EL PASO, Texas - Employing veterans is one of Gov. Rick Perry's top initiatives, and the reason for Thursday's statewide veterans job fair.
"Red, White and You" took place in 28 cities, and nearly 1,200 El Paso veterans interviewed with local employers.
USA Today reports other states are following Texas's model of keeping tabs on veterans returning from Iraq and Afghanistan and putting them in touch with employers who could use their specific skills. "Red, White and You"job fair was part of that effort.
First Sgt.Trevor Adams has been in the U. S. Army for 27 years
"I'm from the U.S. Virgin Islands," Adams said. "I joined the Army a very long time ago. And I'm about to retire in a year, so I came down to the job fair today to see what's available. My background is operations."
With a strong skill set he said he feels confident one of the 80 employers at the Workforce Solutions job fair will find him qualified. There's only one problem.
"All I know is my military experience," Adams said.
Military men and women have the skills for many top jobs, but don't always know it because they haven't explored the civilian job market. That's where the Texas Workforce Commission comes in.

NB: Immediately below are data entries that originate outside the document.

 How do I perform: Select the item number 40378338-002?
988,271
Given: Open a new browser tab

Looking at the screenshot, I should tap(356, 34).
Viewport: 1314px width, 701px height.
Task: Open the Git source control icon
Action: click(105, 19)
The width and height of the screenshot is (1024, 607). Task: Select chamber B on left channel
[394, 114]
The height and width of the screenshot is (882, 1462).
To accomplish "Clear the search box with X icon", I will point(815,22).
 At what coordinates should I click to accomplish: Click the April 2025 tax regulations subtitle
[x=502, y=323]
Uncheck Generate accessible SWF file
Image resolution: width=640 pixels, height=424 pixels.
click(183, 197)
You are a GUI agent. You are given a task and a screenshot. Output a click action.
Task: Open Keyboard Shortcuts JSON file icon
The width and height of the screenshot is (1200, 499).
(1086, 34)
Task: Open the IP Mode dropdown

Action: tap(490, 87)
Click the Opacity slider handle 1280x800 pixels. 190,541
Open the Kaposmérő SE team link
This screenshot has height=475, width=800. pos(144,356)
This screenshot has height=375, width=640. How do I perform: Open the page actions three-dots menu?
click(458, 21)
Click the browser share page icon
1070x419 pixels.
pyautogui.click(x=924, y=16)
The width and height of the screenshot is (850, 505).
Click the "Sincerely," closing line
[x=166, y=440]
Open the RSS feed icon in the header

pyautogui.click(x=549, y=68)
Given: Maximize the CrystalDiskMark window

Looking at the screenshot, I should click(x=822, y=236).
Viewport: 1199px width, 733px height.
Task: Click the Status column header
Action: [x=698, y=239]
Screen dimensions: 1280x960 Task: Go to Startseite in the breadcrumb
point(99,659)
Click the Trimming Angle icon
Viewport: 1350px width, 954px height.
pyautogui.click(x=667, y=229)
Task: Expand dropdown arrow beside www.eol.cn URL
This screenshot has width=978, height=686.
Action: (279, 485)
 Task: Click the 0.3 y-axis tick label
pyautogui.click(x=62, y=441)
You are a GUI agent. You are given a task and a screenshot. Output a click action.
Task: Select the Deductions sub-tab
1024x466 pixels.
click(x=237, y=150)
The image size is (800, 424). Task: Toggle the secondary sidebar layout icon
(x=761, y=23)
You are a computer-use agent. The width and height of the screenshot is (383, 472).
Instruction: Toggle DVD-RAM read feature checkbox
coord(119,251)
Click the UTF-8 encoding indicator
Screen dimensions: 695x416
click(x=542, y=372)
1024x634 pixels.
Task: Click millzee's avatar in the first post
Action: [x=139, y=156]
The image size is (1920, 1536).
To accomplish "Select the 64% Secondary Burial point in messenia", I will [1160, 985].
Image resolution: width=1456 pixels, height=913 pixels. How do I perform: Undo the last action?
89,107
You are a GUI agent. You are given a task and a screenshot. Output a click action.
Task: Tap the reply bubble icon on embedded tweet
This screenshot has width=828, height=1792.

"One of the things we do is we look at our database and the skills they have, look at the jobs we were looking for and then we match it with employers in the community that were hiring or are hiring for positions that meet the skills of the job seekers, especially veterans," Workforce Solutions CEO Lorenzo Reyes said.
The overall unemployment rate for Texas veterans is below the national average at 7.5%. About 180,000 Texas vets are still unemployed, but with job fairs in 28 locations, that number should drop.
"I have already scheduled five interviews for Monday to do a second interview and of those I can almost guarantee that four of them will get hired, said Hospital Housekeeping Systems Owner Alex Precio.
In El Paso, organizers expect 200 or more veterans to be hired because of this one fair. Although Adams has a year to go he counting on the military to civilian transition to be smooth.
"I might be unique because I'm not worried about it," Adams said.
Perry initially introduced these statewide fairs in October. They expect to hold another in February.